The sunny side of space weather

Despite its destructive potential, solar activity is not just a matter of doom and gloom. We could owe it our very existence, as some studies have found that solar activity might have catalyzed the development of life on Earth. Ironically, solar activity also keeps us safe: emission from the Sun shields us from even deadlier radiation that comes from the galaxy at large.

This means that for future astronauts on voyages away from Earth’s magnetic field, times of heightened solar activity might actually be ideal. Since the Sun is a stronger buffer when it’s more active, astronauts would be safest from galactic harm when solar storms are most likely. That timing would put a mission more at risk of getting hit by a CME — but if we could monitor and predict solar weather, it might be possible to minimize local threats while protecting astronauts from galactic ones.
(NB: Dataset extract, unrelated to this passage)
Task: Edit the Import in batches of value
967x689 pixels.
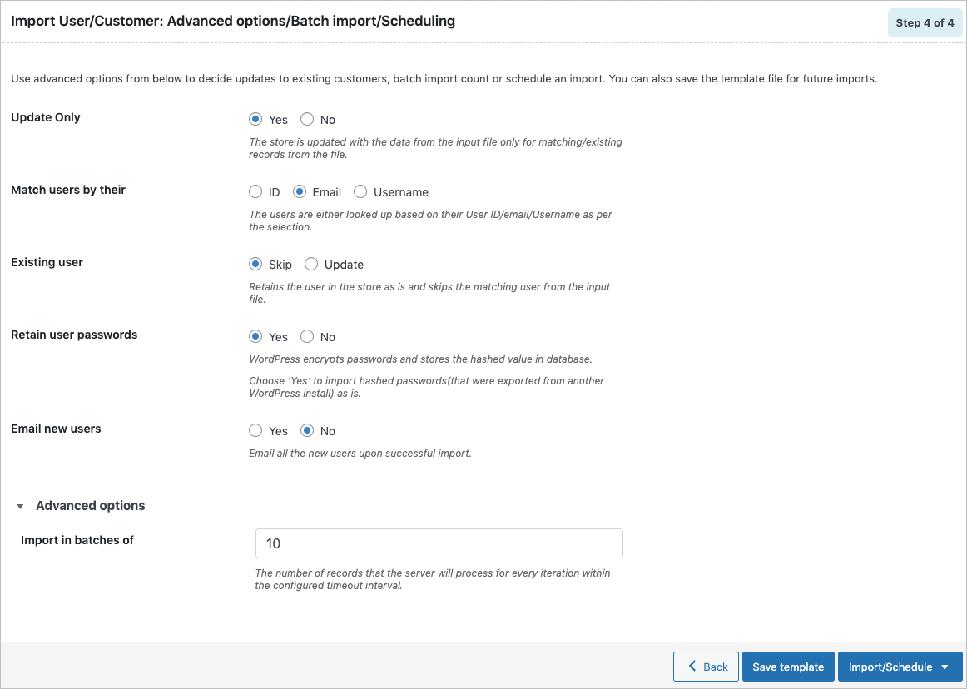Action: (x=439, y=543)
Protecting Earth from solar storms

Humanity has options. When the next big storm hits us, the aftermath could look very different depending on what we do today. We can design satellites to be more resistant to geomagnetic storms. We can harden our power grids, especially our transformers, like Quebec spent over $1 billion doing after its power outage. Though U.S. electrical transmission providers recently began this process, their precautions seem to be designed with weaker storms in mind, not Carrington-level events.

And, as Rawafi suggests, we can dedicate more resources to solar science. NOAA’s Space Weather Follow On – Lagrange 1 (SWFO-L1) mission and NASA’s Interstellar Mapping and Acceleration Probe (IMAP) will both monitor the Sun and provide data to help predict space weather. Both are set to launch in 2025.

IMAP AND THE SOLAR WIND An artist's impression of NASA's future Interstellar Mapping and Acceleration Probe (IMAP). The spacecraft will monitor space weather, investigate the "solar wind" of particles emitted by the Sun, and study the space between stars.Image: NASA / Johns Hopkins APL / Princeton University / Steve Gribben

IMAP AND THE SOLAR WIND An artist’s impression of NASA’s future Interstellar Mapping and Acceleration Probe (IMAP). The spacecraft will monitor space weather, investigate the “solar wind” of particles emitted by the Sun, and study the space between stars.Image: NASA / Johns Hopkins APL / Princeton University / Steve Gribben

Meanwhile, the Parker Solar Probe will make its closest approach to the Sun in late 2024. The NASA spacecraft will beat its own record for the fastest human-made object, reaching speeds of almost 700,000 kilometers per hour (435,000 miles per hour). Though Parker’s primary mission will end in 2025, Rawafi says the probe is in perfect health, “like we launched it yesterday.” His team hopes to keep it going for as long as they can.

After all, a mission like Parker is a rare opportunity. The data it collects will be crucial to efforts to understand our Sun, and they may ultimately help decide what impact the next big storm has on humanity.

“Its mission,” Rawafi says, “will serve generations to come.”